— begin Text to read —

An analysis by the Kaiser Family Foundation, pictured above, shows the differences among the tax credits Californians would receive under the Affordable Care Act versus the current Republican bill, the American Health Care Act. The bill is expected to come to a vote on the House floor on Thursday. (California Healthline is produced by Kaiser Health News, an editorially independent publication of the foundation.)

The analysis shows that older Californians with annual incomes under $50,000 have much more to lose in tax credits under the GOP proposal than anyone else. Younger people are slightly better off under the AHCA, except for those with incomes below $20,000.

Both the ACA and the AHCA rely on tax credits to help enrollees in the individual market pay for premiums. The tax credits under the ACA vary by family income and the cost of insurance where people live, as well as by age, and grow annually if premiums increase. The House leadership proposal, released on March 6, would provide tax credits that vary by age and grow annually with inflation. The proposal does not take insurance costs or income into account, except that credits would phase out once an individual’s annual income reached $75,000.

— end Text to read —

§ **What this exercise asks**
1. Rewrite the passage of the tax credit text from "An analysis by" up to and including "incomes below $20,000.", substituting "residents" for "Californians".
2. Turn the paragraph of the tax credit text that begins "Both the ACA and the AHCA rely" into a short list that keeps its main facts.
Answer using only the tax credit text.

— begin Recorded information —

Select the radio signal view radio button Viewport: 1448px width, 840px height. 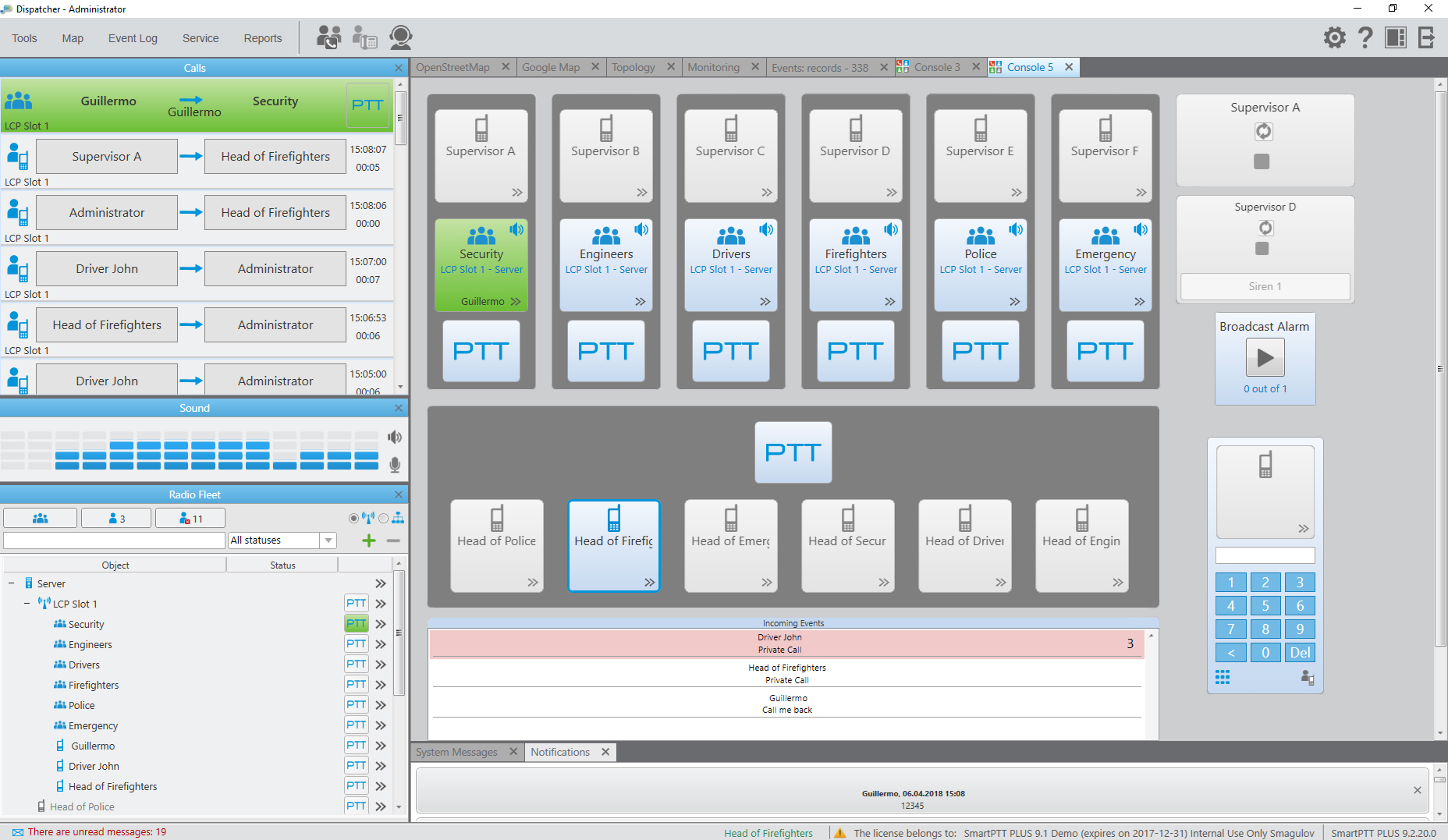[353, 517]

— end Recorded information —

§ **Final answers**
1.
An analysis by the Kaiser Family Foundation, pictured above, shows the differences among the tax credits residents would receive under the Affordable Care Act versus the current Republican bill, the American Health Care Act. The bill is expected to come to a vote on the House floor on Thursday. (California Healthline is produced by Kaiser Health News, an editorially independent publication of the foundation.)

The analysis shows that older residents with annual incomes under $50,000 have much more to lose in tax credits under the GOP proposal than anyone else. Younger people are slightly better off under the AHCA, except for those with incomes below $20,000.

2.
- Both the ACA and the AHCA use tax credits to help individual-market enrollees pay premiums.
- ACA credits vary by family income, local insurance costs, and age, and they grow each year if premiums rise.
- The House leadership proposal, released on March 6, would give credits that vary by age and grow each year with inflation.
- That proposal ignores insurance costs and income, except that credits would phase out once an individual's annual income reached $75,000.